Instructions for the task. Repeat the listing exactly. Pictures stay out of your copy.
● ● ● ● ● ● ●
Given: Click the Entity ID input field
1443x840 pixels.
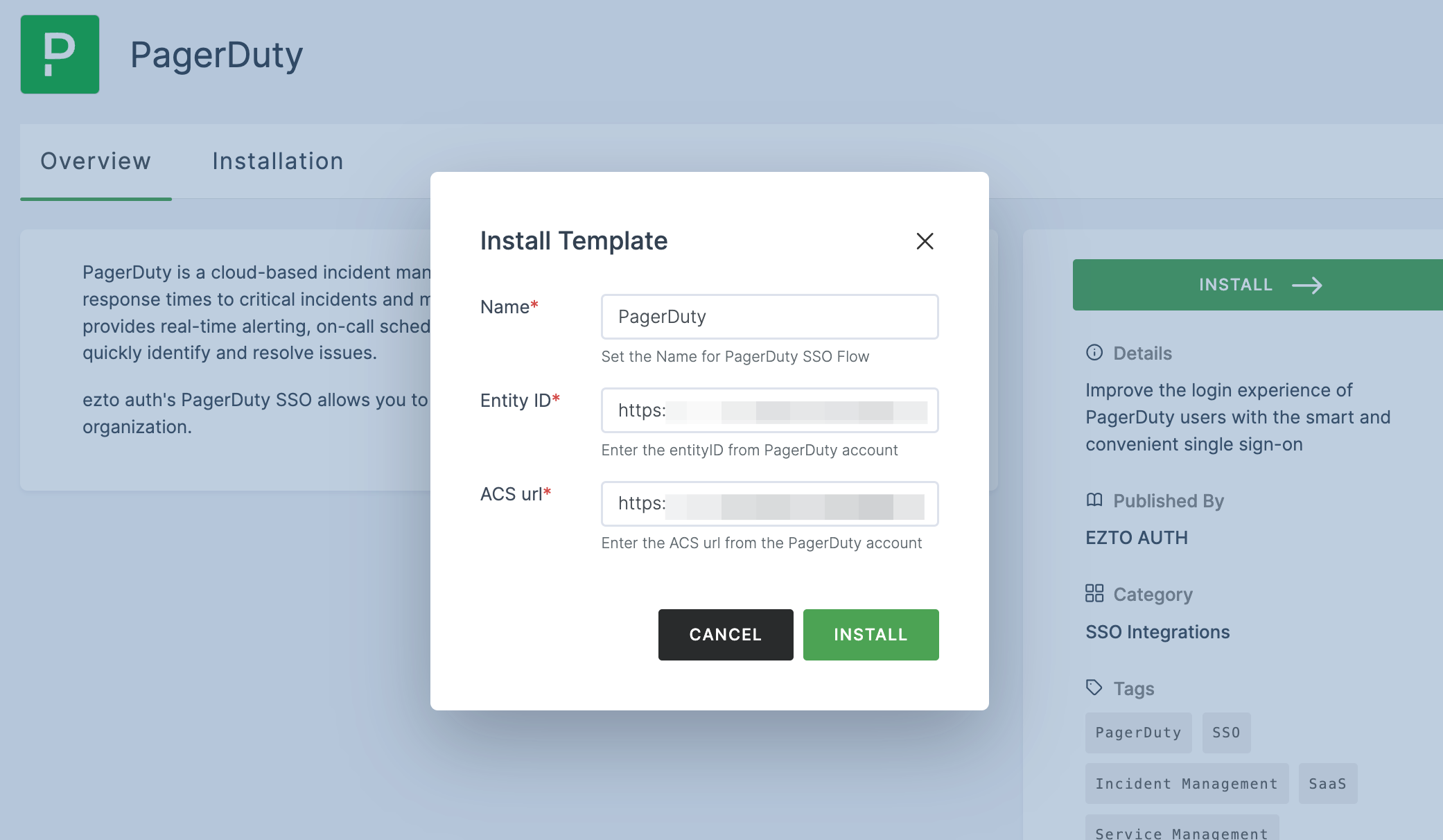Looking at the screenshot, I should [769, 409].
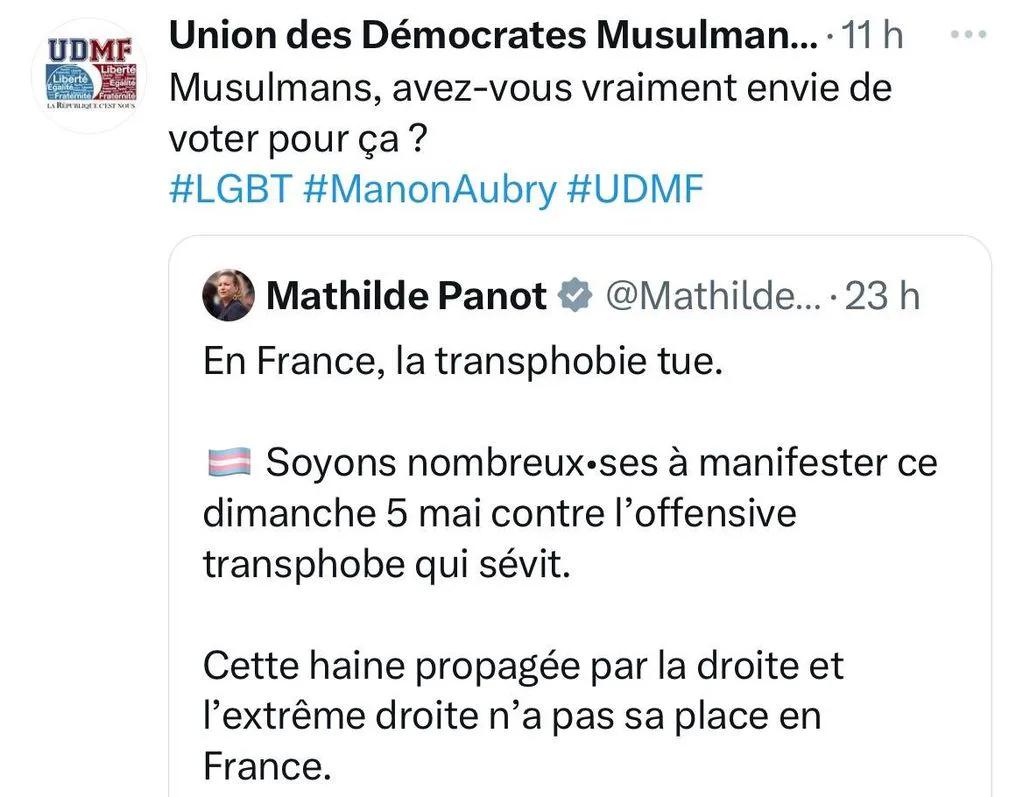Open the UDMF profile avatar

point(89,76)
● ● ● ● ● ● ●
Solution.
Given: Click the Entity ID input field
1443x840 pixels.
Looking at the screenshot, I should [769, 409].
Open the UDMF profile avatar

point(89,76)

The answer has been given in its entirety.